Aun así, el mercado se ha despertado. Se ha informado de que Chelsea ya ha recibido un aluvión de interés por el ucraniano desde que se conoció su inminente regreso, con clubes de la Premier League y del continente preguntando por su situación. Entre ellos, el recién ascendido Coventry City, dirigido por Frank Lampard, que ya trabajó con Mudryk en su etapa como técnico interino en Stamford Bridge en la temporada 2022-23.
Por ahora, nada decidido. El plan inmediato de Chelsea es simple: verle entrenar, medirle en los amistosos que quedan y evaluar su nivel real antes de tomar una determinación. La temporada 2026-27 arrancará para los ‘Blues’ con una visita a Fulham el 24 de agosto. El reloj ya corre.
Alonso pide calma: “Es un cambio enorme”
Alonso sabe que la reintegración de Mudryk no se resuelve en una semana. Es un proceso. Y largo.
“Una vez que hay un cambio, las cosas empiezan a moverse, y para él es un cambio enorme pasar de entrenar solo cada día”, explicó el técnico. “Creo que tuvo que ser realmente, realmente duro, porque quería jugar al fútbol, quería ser parte del equipo, y no se le permitió hacerlo durante tanto tiempo.

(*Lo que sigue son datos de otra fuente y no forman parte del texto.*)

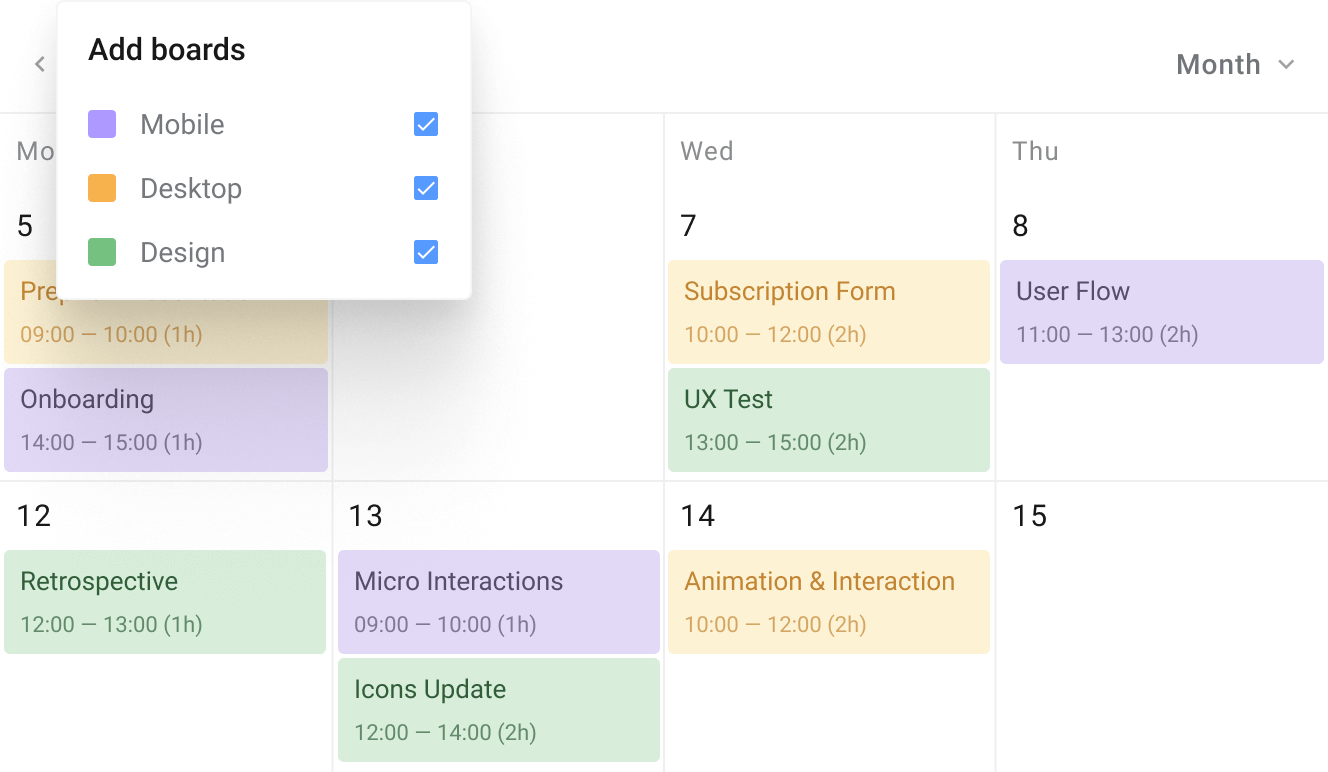Open the Icons Update event
The width and height of the screenshot is (1328, 772).
click(x=499, y=710)
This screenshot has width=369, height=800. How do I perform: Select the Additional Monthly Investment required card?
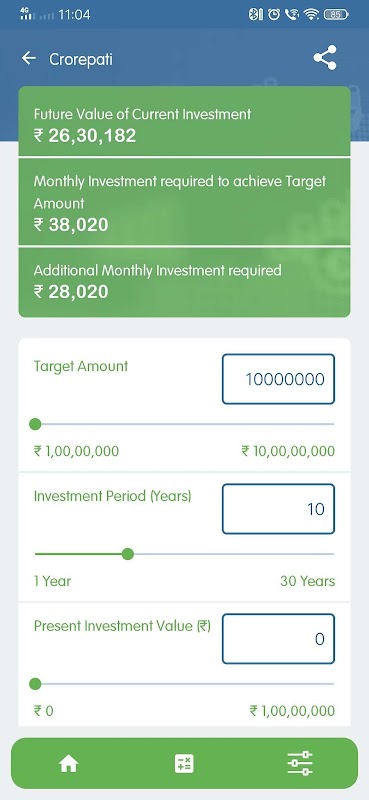[x=184, y=282]
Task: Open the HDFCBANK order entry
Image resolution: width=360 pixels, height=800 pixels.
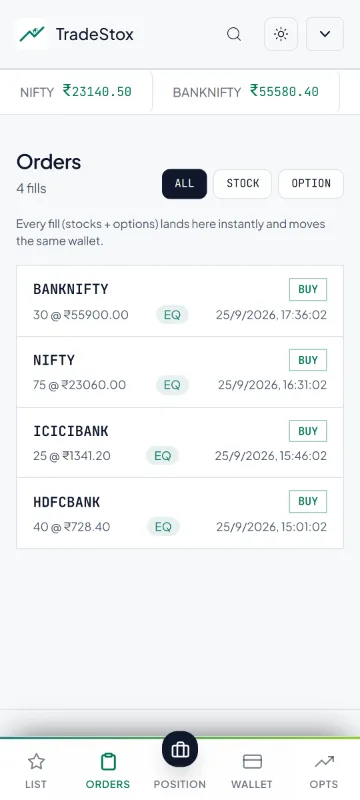Action: [x=180, y=513]
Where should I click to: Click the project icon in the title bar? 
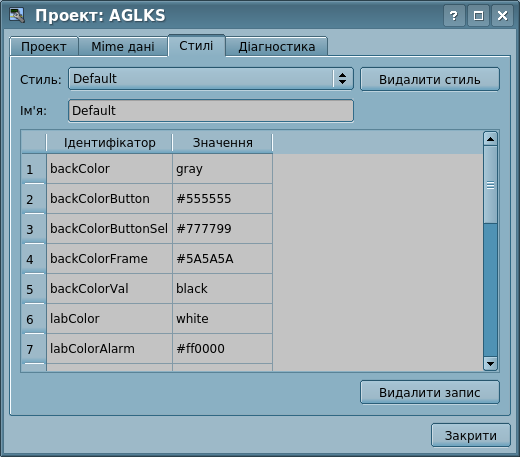17,15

Ahora podemos seguir adelante y ya veremos si progresa más rápido o más lento. Pero hay que hacer el trabajo”.
El entrenador insistió en la prudencia: “Es demasiado pronto para decir cómo está en términos de condición física, en términos del tiempo de juego que necesitas para volver a estar involucrado. Es demasiado pronto. Después veremos si va más rápido o más lento, pero tenemos que ser conscientes de eso. Queremos que se sienta parte del equipo. Veremos cómo se desarrollan las cosas”.

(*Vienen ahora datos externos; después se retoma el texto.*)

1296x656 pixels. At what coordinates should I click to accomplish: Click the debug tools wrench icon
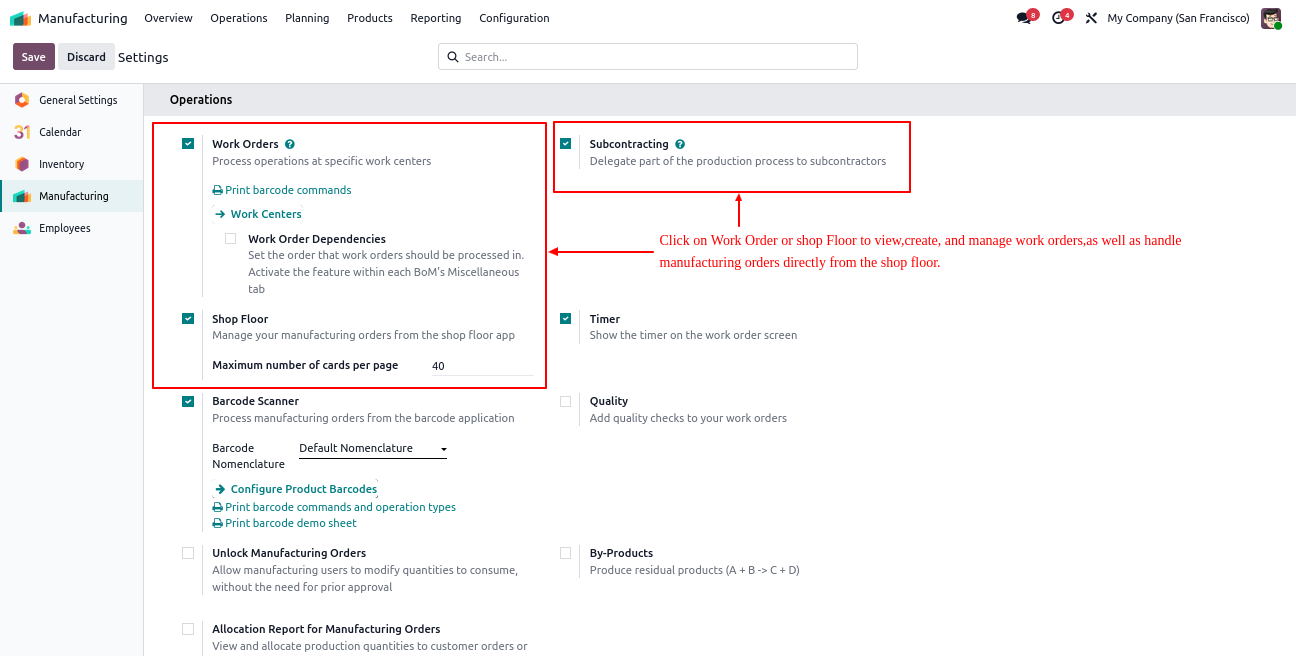[1091, 18]
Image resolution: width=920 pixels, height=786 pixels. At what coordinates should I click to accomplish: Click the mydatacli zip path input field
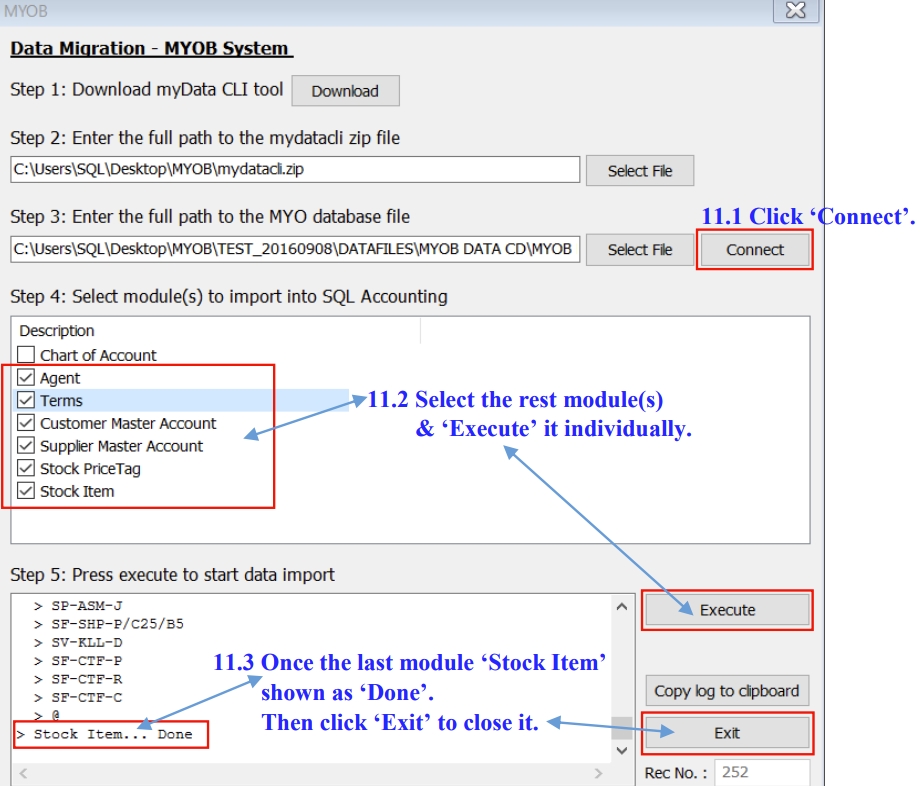(x=295, y=170)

Un regreso… y un muro delante
El gran dilema es cuánto margen tendrá Mudryk. El discurso público de Chelsea habla de apoyo, de ayudarle a retomar su carrera. La realidad de la plantilla, en cambio, le dibuja una cuesta empinada.
Durante su ausencia, el club ha invertido fuerte en ese costado izquierdo. Morgan Rogers ha llegado como fichaje récord por 117 millones de libras y está llamado a partir desde esa banda. Un año antes, los ‘Blues’ pagaron 52 millones por Jamie Gittens. A eso se suma la irrupción en pretemporada del prometedor Dastan Satpaev, de solo 17 años, también muy cómodo en el perfil zurdo, y la presencia de Pedro Neto, capaz de jugar en ambos costados.
Y luego está el pasado reciente de Mudryk. Chelsea desembolsó 89 millones de libras para arrebatárselo a Shakhtar Donetsk, seducido por su potencial. El rendimiento no acompañó: 19 participaciones de gol en 73 partidos, poca influencia para una inversión de ese calibre. A menudo se le vio falto de confianza, lejos del jugador eléctrico que deslumbró en Ucrania. Dos años casi en blanco no parecen la mejor medicina para esa fragilidad.
¿Cesión, apuesta final o ruptura?
El verano marcará su destino. Sobre la mesa hay varios caminos.
- Una cesión se antoja lógica para reconstruir su carrera con minutos y menos foco mediático. El club hermano Strasbourg aparece como opción natural.
- También un regreso a Shakhtar o una aventura en otro equipo de la Premier League.
- El escenario contrario tampoco sorprende: que se quede en Stamford Bridge, haga la pretemporada, recupere tono físico, apenas asome en el primer equipo y salga cedido –o incluso traspasado– en enero.
- Existe, además, la vía más drástica: la rescisión de contrato. Una sanción por dopaje suele considerarse incumplimiento contractual, y abriría la puerta a una separación pactada, como ocurrió con Paul Pogba en Juventus. En el caso de Chelsea, el club querría, en cualquier caso, rescatar parte de los 89 millones invertidos en 2023.
Por ahora, Mudryk solo quiere algo que durante casi dos años le estuvo prohibido: entrenar con sus compañeros, oler el césped de un gran estadio, sentir de nuevo el ruido del balón en la red.
El resto, su futuro, se decidirá lejos de Uxbridge y bajo los focos de la élite. ¿Será este regreso el primer paso hacia la redención o el último capítulo de una apuesta millonaria que nunca llegó a despegar?